Saturday, February 18, 2017
More Post-Valentine's Day Dating Advice for Couples
Wednesday, September 30, 2015
Show Business in Olney Businesses
- Sardi’s Fusion: When I first heard a Sardi’s was opening here, I wondered if by any chance it was related to the legendary theatre district establishment Sardi’s. After all, Olney does have its own Equity theater (see #3).
- My Fair Lady Consignment Boutique: Decorated with Audrey Hepburn photos, the shop conjures up images from the delightful film and musical where “The rain in Spain stays mainly in the plain!”
- Tallulah Bankhead cottage: A 9/28 OBX discussion revealed this nickname for the tiny house next to the Olney Theater Center where Bankhead, Ian McKellen and other actors stayed.
- Over the Rainbow Spa: one can't help but hear Judy Garland warbling this ballad from The Wizard of Oz
- Serenity Zone Med Spa: Find tranquility here or watch Frank Costanza (Seinfeld) yell “Serenity now!”

● **AVAILABLE DATA**
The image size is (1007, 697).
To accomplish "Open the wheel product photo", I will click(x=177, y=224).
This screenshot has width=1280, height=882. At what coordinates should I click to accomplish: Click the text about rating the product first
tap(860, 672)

● **AIM**
Could you extend the blog post on show-business touches in Olney businesses, picking up after the Serenity Zone Med Spa entry? You won't need any of the material here.

● **EXERCISE OUTPUT**
- Mamma Lucia: Mamma Mia! the musical, movie and the original source, ABBA’s hit song
- Field of Screams: a Clueless Joe would miss this reference to the movie Field of Dreams
- The Solana Olney: Solaris, an early George Clooney vehicle directed by Steven Soderbergh
- Sisters’ Sandwiches & Such: Making Sandwiches, a short film written and directed by Sandra Bullock
- Blueberry Garden Healing Center: a person can seek wellness here but “I found my thrill, on Blueberry Hill”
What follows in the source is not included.